SUARAMUDA.NET, SEMARANG — Siapa sangka, benda kotak dengan antena menjulang yang dulu jadi rebutan, kini hanya jadi hiasan di sudut rumah?
Radio—yang pernah jadi saksi sejarah proklamasi kemerdekaan Indonesia pada 17 Agustus 1945—sekarang seakan dikubur oleh era digital.
Pada masanya, radio bukan sekadar hiburan. Ia adalah “senjata perang” dalam menyampaikan informasi, penyambung lidah rakyat, bahkan media pemersatu bangsa.
Dari radio pula kabar kemerdekaan tersebar ke seluruh penjuru negeri, membakar semangat perjuangan para pejuang dan rakyat. Tidak berlebihan jika radio disebut sebagai pahlawan sunyi dalam sejarah bangsa.

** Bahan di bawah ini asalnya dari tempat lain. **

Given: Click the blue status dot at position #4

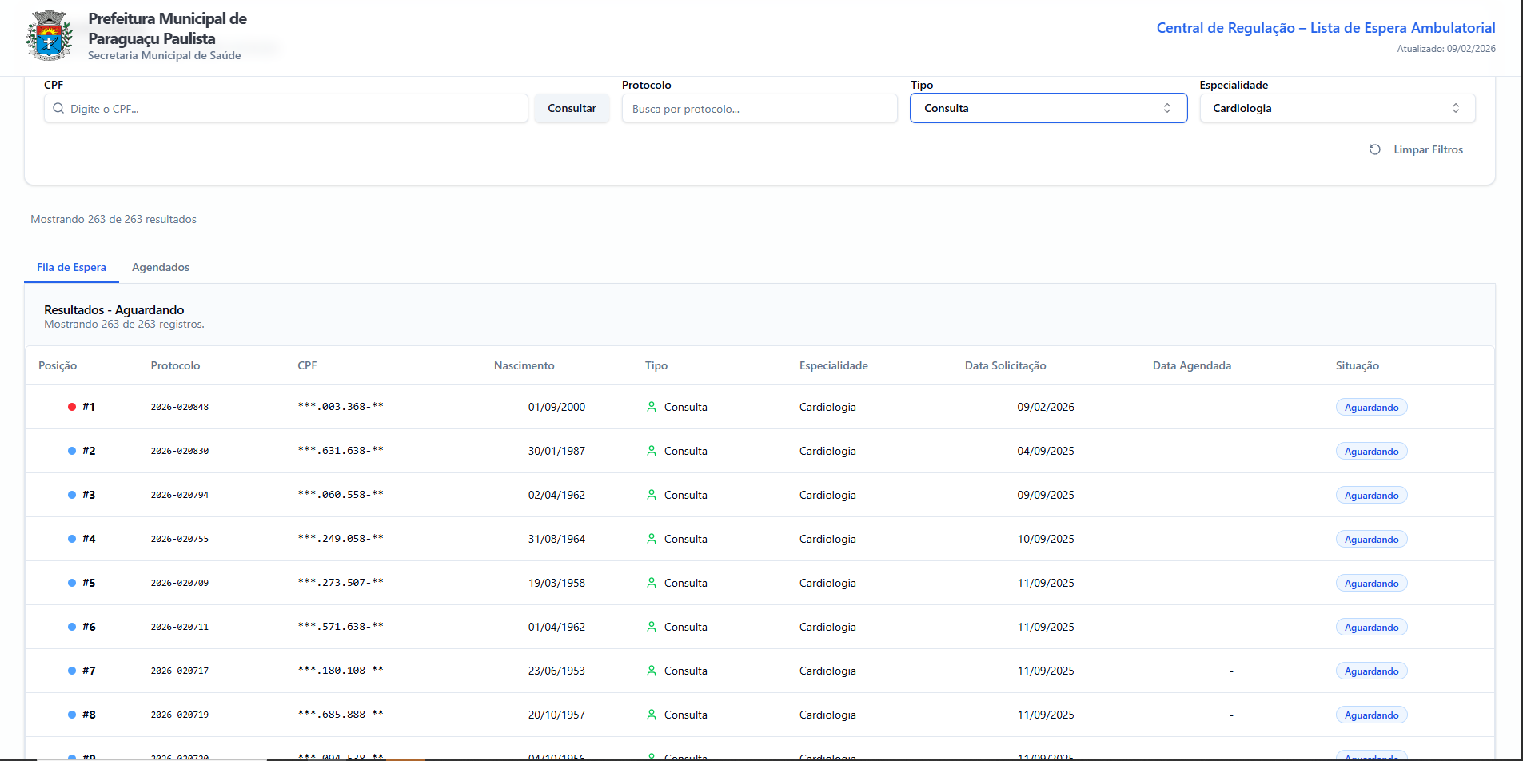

Namun, roda zaman berputar cepat. Kehadiran televisi, lalu internet, hingga media sosial membuat fungsi radio kian menyempit.
Generasi milenial dan Gen Z lebih sibuk scroll TikTok atau Spotify ketimbang memutar dial mencari siaran. Radio kini sering dicap “jadul”, padahal dulu ia adalah pusat informasi paling berharga.
Meski begitu, radio belum benar-benar mati. Beberapa stasiun radio justru bertransformasi ke platform digital, menghadirkan live streaming dan podcast agar tetap relevan.
Bahkan, komunitas pecinta radio lawas masih eksis, menganggap benda ini sebagai barang koleksi bernilai sejarah tinggi.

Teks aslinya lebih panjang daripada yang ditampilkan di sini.